The Cosmic Landscape
Balanced, well-written, and informative. Most books can’t claim all three things, especially if the author says up front that it is a polemical work. Leonard Susskind (ha Leonard) did just that. Of all of the science books/articles that I’ve read so far, this was the clearest. I actually have the delusion that I understand String Theory now (except for the last chapter which started losing me). I would almost venture to say that he brings the material down, from basic Einstein to Calabi Yau manifolds in a way that laymen really can understand.
Susskind makes no bones about what his agenda is and it almost causes him some serious difficulties. He’s an atheist and he believes that he can use science to justify his belief. His argument centers on the fact that String Theory enables for something called a multiverse or megaverse, a virtual bubbling pot of universes that arise out of something Susskind calls “The Cosmic Landscape”. The Cosmic Landscape is from what I can personally best explain the scope of all possibilities that certain natural forces interaction. The force that he specifically focuses on is the cosmological constant of Big Bang Theory fame (the actual event and the TV show). He claims that there is such a large variety of possible constants that can come into existence that one of them should necessarily work out to support life.

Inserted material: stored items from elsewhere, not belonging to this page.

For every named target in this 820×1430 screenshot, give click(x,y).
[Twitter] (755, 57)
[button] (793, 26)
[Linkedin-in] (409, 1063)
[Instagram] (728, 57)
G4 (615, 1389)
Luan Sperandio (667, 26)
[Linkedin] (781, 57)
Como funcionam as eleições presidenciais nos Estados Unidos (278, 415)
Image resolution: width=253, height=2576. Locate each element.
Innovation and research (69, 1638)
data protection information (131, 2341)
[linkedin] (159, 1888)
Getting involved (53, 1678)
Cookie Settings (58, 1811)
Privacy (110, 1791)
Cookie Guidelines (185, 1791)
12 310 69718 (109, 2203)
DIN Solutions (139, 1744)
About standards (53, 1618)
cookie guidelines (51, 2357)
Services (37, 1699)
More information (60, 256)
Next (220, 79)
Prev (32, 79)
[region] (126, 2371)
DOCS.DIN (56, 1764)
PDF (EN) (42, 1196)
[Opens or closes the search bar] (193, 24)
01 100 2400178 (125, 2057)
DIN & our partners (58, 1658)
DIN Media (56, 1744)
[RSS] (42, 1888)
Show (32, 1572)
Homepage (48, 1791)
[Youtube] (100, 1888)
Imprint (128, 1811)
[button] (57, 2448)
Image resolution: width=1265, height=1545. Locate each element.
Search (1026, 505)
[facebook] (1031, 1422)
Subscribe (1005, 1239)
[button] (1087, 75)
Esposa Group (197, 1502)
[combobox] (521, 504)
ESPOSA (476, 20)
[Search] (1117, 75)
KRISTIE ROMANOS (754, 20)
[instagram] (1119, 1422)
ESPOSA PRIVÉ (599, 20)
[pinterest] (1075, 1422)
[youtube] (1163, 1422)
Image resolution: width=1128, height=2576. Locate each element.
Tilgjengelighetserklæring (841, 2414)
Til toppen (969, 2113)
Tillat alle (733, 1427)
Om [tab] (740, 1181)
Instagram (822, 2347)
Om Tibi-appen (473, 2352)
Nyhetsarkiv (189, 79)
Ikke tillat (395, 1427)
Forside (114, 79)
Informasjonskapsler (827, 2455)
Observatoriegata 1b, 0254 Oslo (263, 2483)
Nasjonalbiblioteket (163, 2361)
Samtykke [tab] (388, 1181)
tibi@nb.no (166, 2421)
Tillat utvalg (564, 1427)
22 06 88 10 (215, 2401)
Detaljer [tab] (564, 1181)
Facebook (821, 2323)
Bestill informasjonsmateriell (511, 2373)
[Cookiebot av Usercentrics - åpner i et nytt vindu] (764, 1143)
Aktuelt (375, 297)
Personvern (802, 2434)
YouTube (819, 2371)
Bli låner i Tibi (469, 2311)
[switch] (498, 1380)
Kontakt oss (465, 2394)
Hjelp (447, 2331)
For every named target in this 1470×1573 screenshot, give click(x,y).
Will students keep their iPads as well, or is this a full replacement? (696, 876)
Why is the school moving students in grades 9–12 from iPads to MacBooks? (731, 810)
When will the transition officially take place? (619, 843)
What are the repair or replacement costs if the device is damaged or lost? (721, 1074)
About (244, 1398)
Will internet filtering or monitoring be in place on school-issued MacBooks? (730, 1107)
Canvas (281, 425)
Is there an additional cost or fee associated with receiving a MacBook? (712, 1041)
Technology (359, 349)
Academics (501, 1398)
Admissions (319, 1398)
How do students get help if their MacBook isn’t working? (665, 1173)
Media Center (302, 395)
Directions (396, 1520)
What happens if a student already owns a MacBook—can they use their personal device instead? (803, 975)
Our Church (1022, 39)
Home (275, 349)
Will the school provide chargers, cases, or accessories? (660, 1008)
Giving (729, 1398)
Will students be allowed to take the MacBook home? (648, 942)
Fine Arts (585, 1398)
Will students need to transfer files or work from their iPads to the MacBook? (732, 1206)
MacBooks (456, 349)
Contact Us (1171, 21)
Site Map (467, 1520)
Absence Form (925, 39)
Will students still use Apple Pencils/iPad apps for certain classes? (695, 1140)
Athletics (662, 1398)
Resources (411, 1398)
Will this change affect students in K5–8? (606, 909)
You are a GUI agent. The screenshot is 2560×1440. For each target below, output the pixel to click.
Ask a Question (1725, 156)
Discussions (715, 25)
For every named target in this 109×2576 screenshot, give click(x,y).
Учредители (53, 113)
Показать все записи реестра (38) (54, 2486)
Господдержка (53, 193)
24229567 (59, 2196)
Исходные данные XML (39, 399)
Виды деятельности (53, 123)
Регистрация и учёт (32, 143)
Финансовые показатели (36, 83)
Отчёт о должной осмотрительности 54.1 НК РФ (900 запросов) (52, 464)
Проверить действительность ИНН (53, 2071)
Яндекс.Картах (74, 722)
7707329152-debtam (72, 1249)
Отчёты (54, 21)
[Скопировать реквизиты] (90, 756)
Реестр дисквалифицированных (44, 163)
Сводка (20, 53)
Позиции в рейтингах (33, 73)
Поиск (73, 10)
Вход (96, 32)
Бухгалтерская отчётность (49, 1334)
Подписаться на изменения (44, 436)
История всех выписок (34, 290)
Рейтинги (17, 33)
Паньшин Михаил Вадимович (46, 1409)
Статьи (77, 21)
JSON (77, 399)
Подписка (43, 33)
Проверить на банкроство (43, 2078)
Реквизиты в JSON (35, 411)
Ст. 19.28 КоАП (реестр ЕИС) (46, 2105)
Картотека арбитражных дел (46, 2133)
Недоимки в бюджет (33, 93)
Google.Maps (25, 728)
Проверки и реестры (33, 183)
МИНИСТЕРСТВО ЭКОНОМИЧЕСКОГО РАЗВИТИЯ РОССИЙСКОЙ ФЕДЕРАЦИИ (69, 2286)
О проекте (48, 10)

There are two problems that he has with this, one he addresses and one he really doesn’t. At the end of the book he admits the one thing many atheists like Richard Dawkins don’t want to. The best science can ever do is create a theoretical construct where G-d doesn’t HAVE to exist in order for the world to operate. Science can never prove one way or the other if some divine being didn’t do it anyway. The second issue that he doesn’t touch is the fact that math doesn’t necessarily play out to reality. For example, there is a certain probability that if you play a certain number of hands of cards, you expect to see an even distribution of the type of hands. In real life, you could be a professional gambler and never see a royal flush. Math doesn’t translate into reality as cleanly as scientists would like. Perhaps that’s what Susskind was referring to when he called Quantum Mechanics a Rube Goldberg machine, but I’m not convinced he would say what I just said. I don’t think he’d actually like it.